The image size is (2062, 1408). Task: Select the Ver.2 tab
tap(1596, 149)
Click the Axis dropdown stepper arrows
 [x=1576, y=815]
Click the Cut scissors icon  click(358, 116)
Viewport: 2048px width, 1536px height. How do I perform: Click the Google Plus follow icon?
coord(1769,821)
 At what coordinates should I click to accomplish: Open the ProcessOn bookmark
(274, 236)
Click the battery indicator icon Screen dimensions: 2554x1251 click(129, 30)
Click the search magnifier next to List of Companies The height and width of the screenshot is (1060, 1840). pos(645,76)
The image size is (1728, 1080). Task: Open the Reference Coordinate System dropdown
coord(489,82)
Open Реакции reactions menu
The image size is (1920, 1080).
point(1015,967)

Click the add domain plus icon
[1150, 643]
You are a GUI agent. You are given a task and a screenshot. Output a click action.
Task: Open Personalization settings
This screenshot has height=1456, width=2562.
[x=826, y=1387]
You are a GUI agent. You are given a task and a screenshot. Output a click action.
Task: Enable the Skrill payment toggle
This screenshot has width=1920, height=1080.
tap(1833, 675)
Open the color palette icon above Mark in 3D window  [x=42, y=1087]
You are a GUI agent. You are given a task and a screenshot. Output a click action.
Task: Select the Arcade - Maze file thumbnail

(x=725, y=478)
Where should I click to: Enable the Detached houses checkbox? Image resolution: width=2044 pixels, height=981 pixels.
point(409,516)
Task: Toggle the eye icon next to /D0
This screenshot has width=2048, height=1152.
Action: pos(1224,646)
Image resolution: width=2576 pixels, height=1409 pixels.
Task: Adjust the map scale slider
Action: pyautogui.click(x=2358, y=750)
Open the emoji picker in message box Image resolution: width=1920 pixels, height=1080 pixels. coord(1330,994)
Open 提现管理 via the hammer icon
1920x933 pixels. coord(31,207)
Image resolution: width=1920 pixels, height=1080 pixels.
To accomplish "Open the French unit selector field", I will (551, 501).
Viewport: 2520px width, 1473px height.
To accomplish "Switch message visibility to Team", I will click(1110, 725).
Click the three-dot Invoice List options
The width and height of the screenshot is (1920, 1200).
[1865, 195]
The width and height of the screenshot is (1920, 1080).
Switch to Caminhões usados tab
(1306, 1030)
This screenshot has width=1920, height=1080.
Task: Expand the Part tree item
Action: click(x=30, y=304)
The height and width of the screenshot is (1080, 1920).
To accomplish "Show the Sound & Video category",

** Try it **
Count every line of the records above in which the string "next" appears. The number alone is to be given.

** Written answer **
2